### The task
Would you copy every record exactly as it stands and drop the pictures?

START Supplied records

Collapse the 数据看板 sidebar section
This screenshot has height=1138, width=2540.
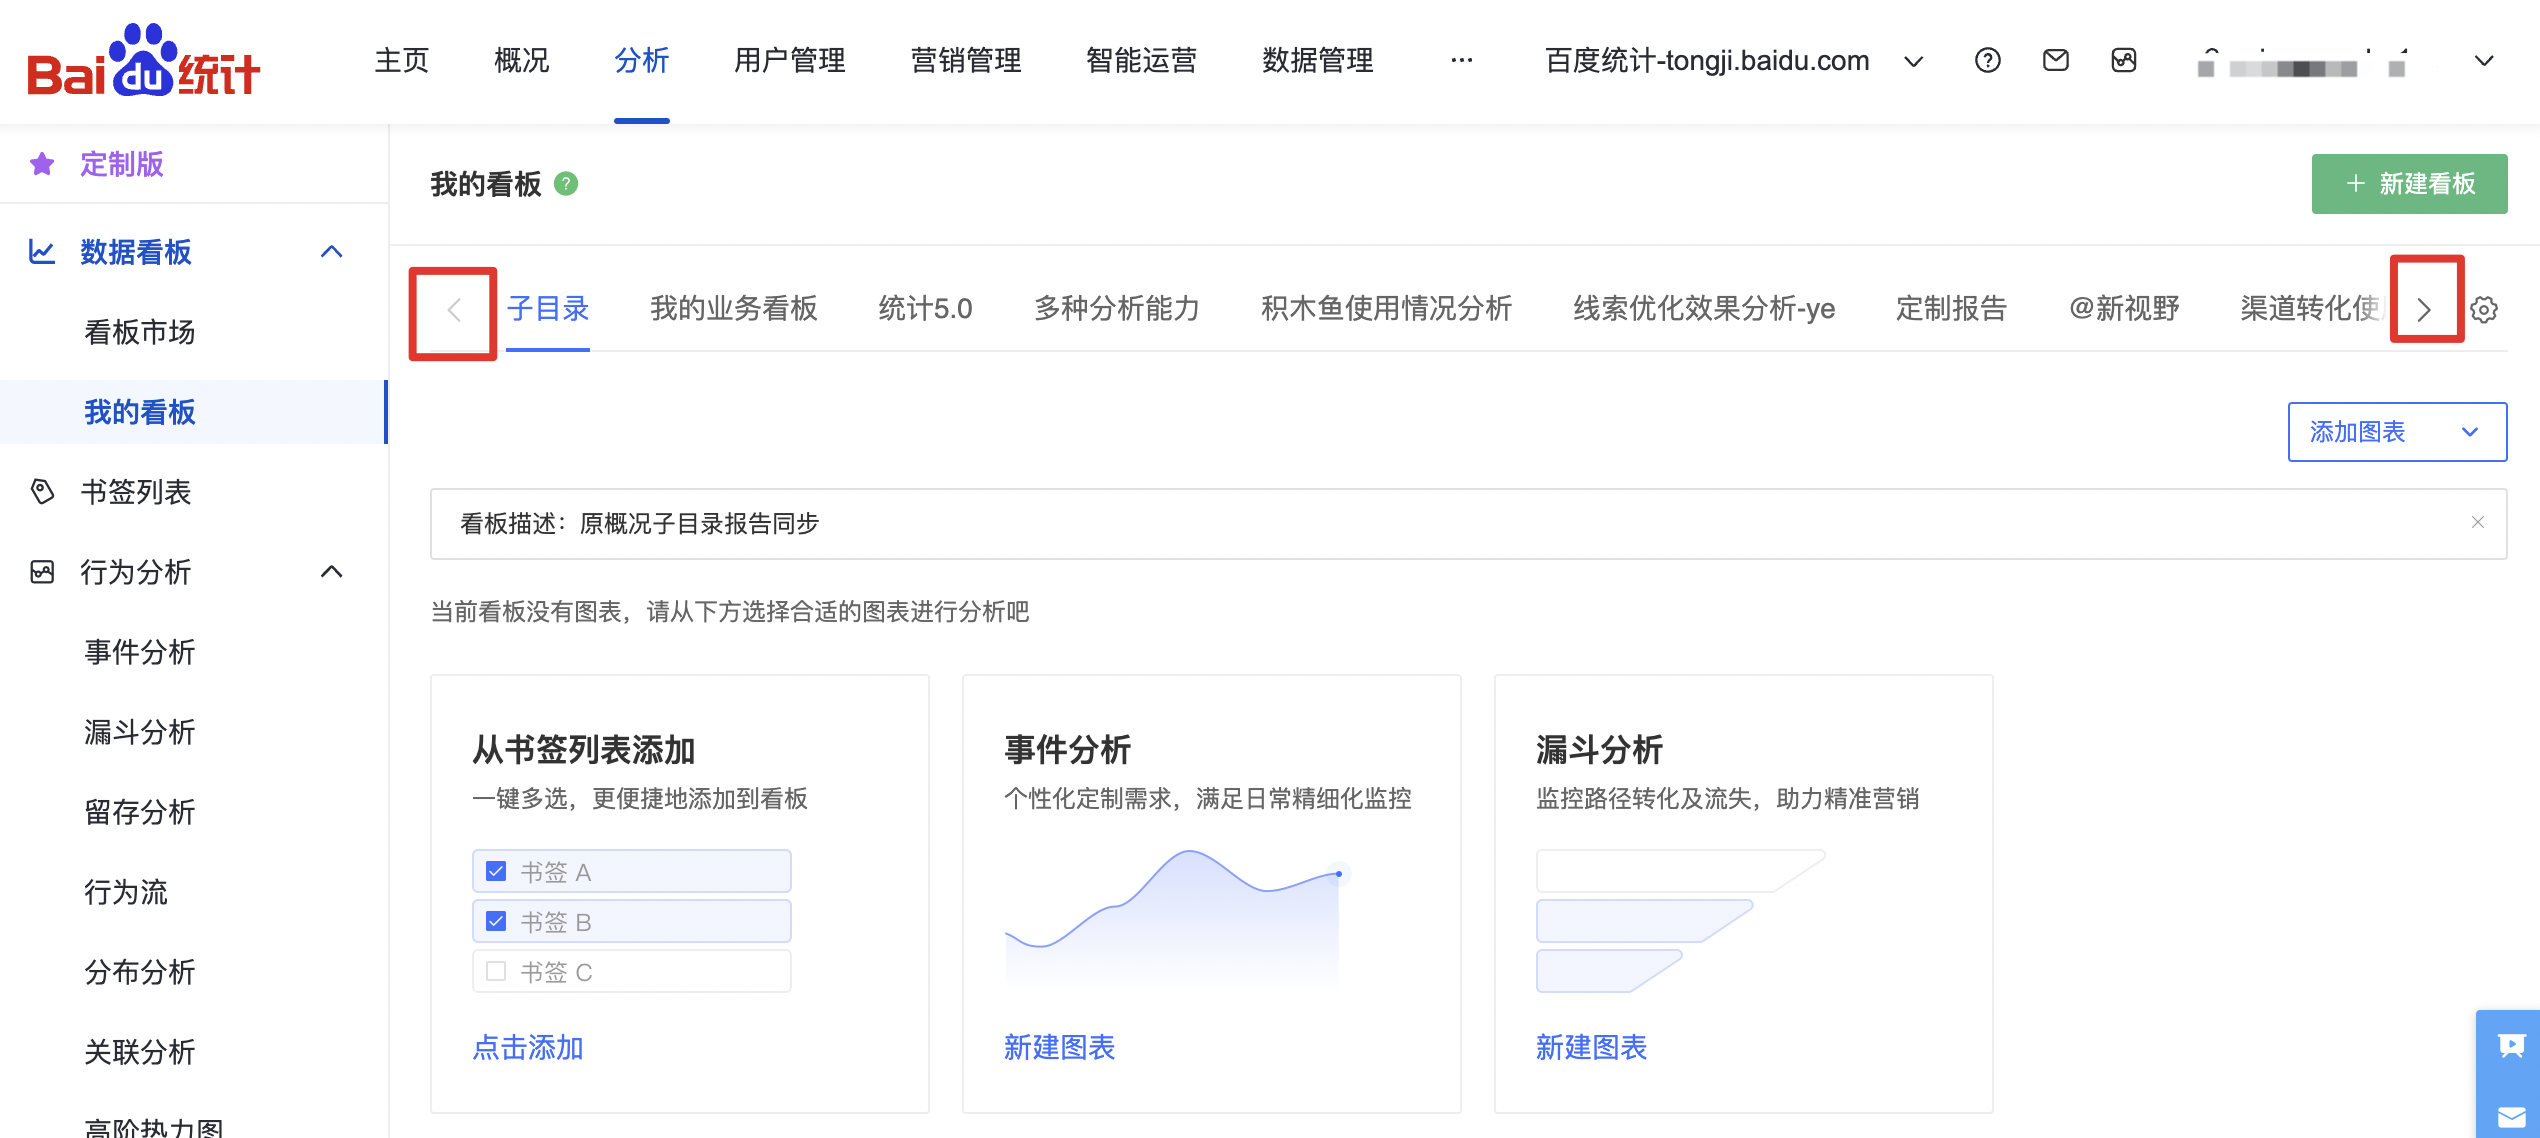click(x=331, y=252)
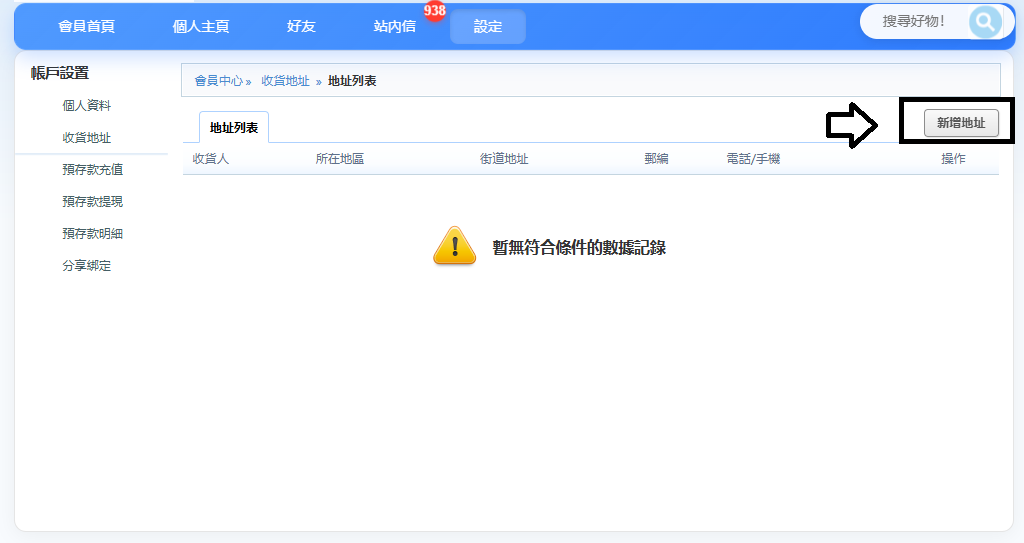Viewport: 1024px width, 543px height.
Task: Open the 好友 menu item
Action: pyautogui.click(x=301, y=27)
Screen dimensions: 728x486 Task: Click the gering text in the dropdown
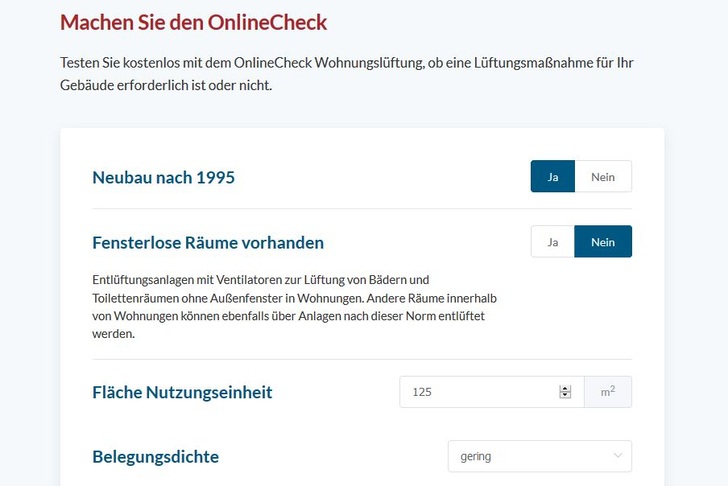(x=475, y=457)
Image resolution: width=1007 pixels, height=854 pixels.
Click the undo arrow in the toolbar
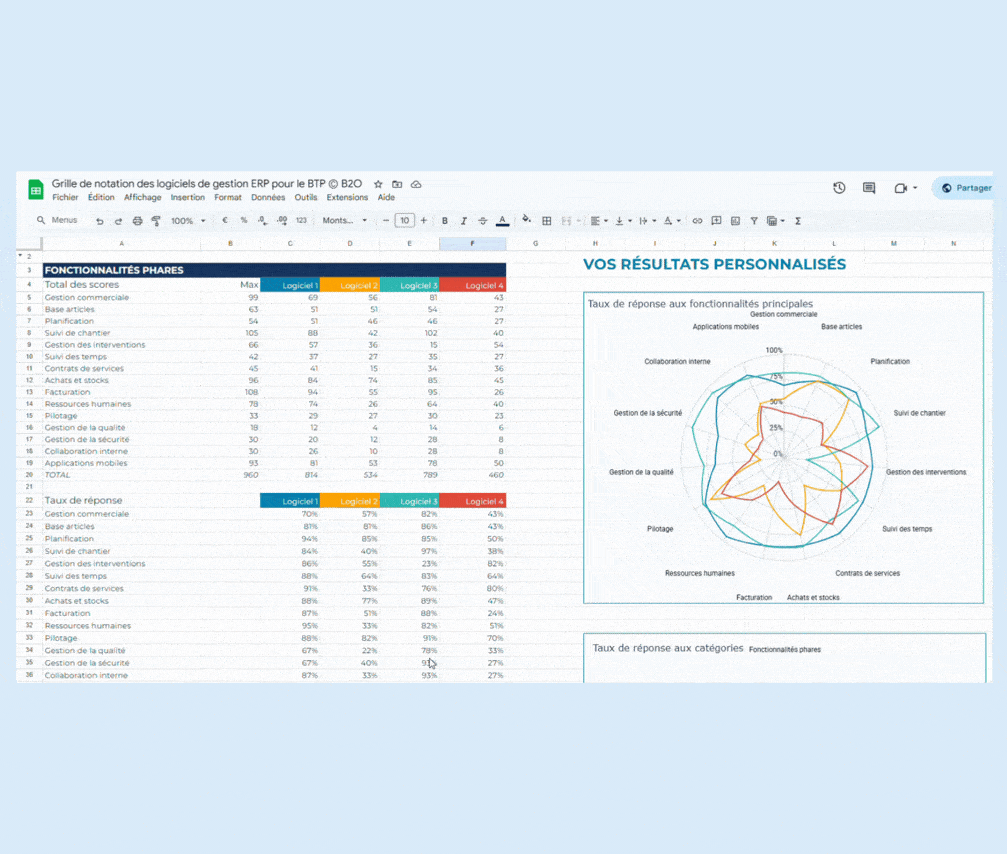[100, 221]
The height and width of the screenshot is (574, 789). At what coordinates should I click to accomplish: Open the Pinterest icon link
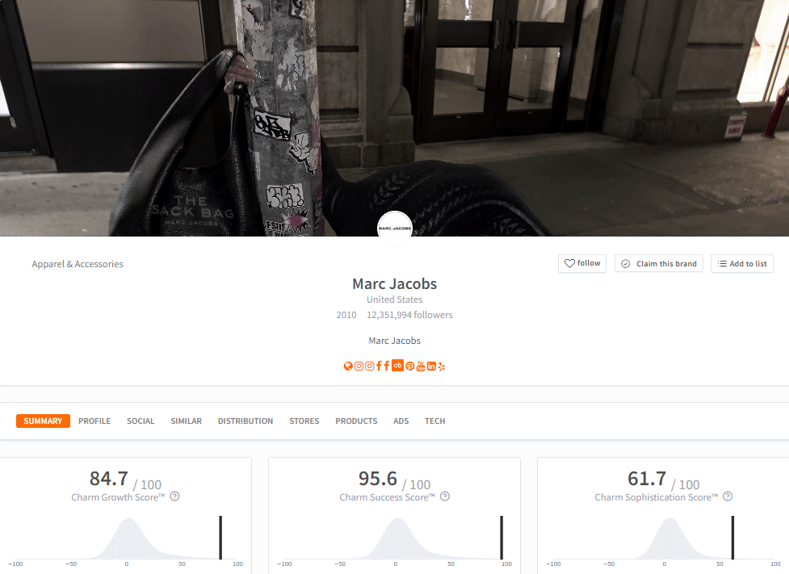click(x=410, y=366)
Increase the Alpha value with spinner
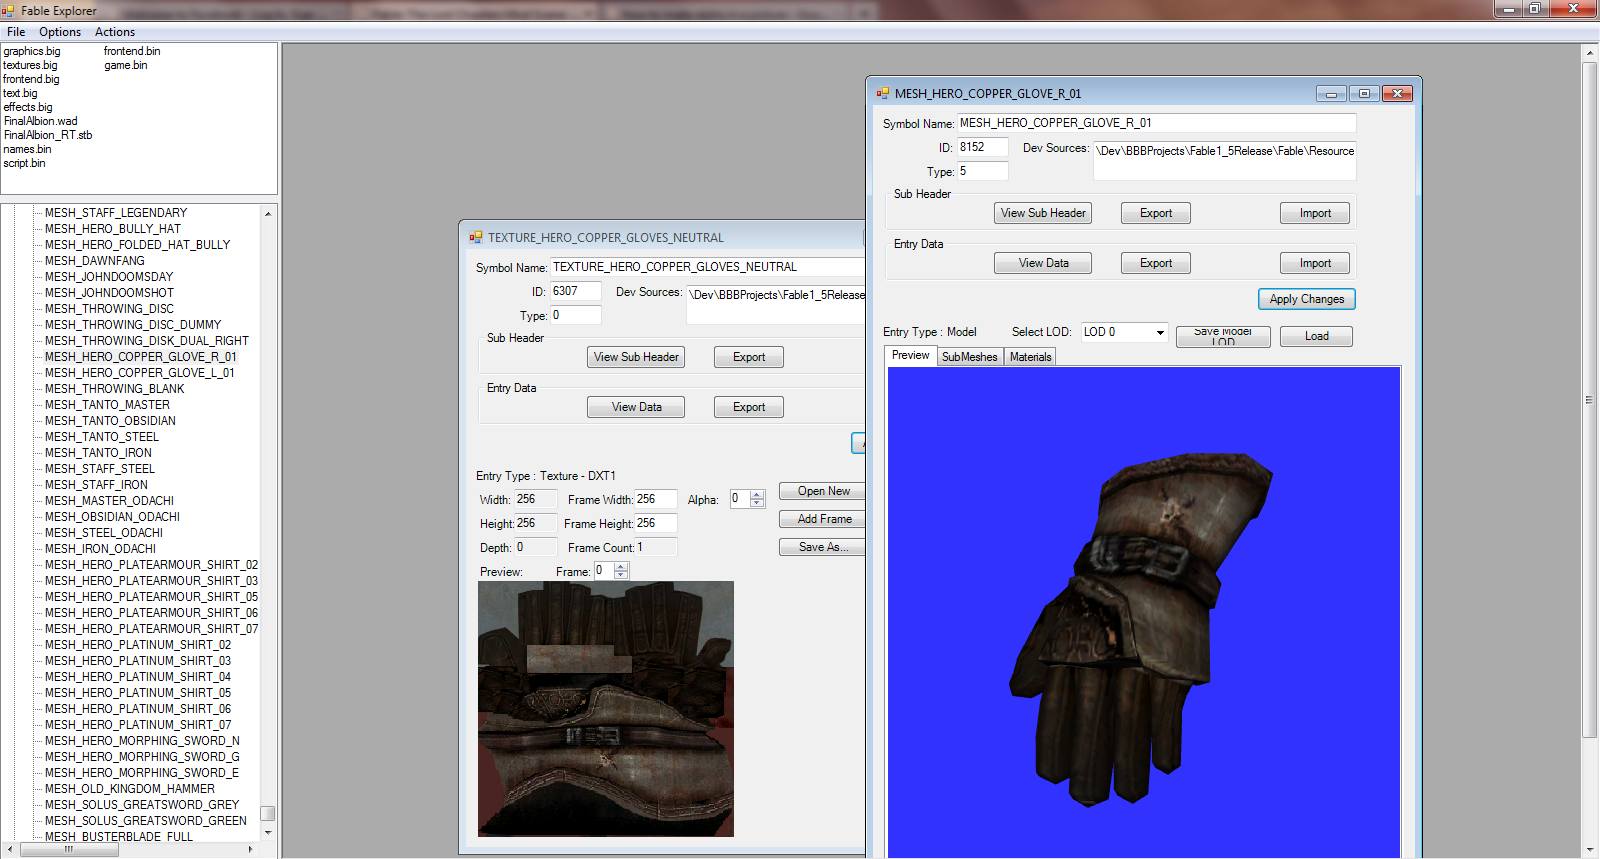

END Supplied records

### Result below
Collapse the 数据看板 sidebar section
This screenshot has height=1138, width=2540.
click(x=331, y=252)
Viewport: 1024px width, 543px height.
Task: Open the 好友 menu item
Action: pyautogui.click(x=301, y=27)
Screen dimensions: 728x486 Task: Click the gering text in the dropdown
(x=475, y=457)
Image resolution: width=1007 pixels, height=854 pixels.
Click the undo arrow in the toolbar
[100, 221]
The height and width of the screenshot is (574, 789). At what coordinates should I click to accomplish: Open the Pinterest icon link
click(x=410, y=366)
Increase the Alpha value with spinner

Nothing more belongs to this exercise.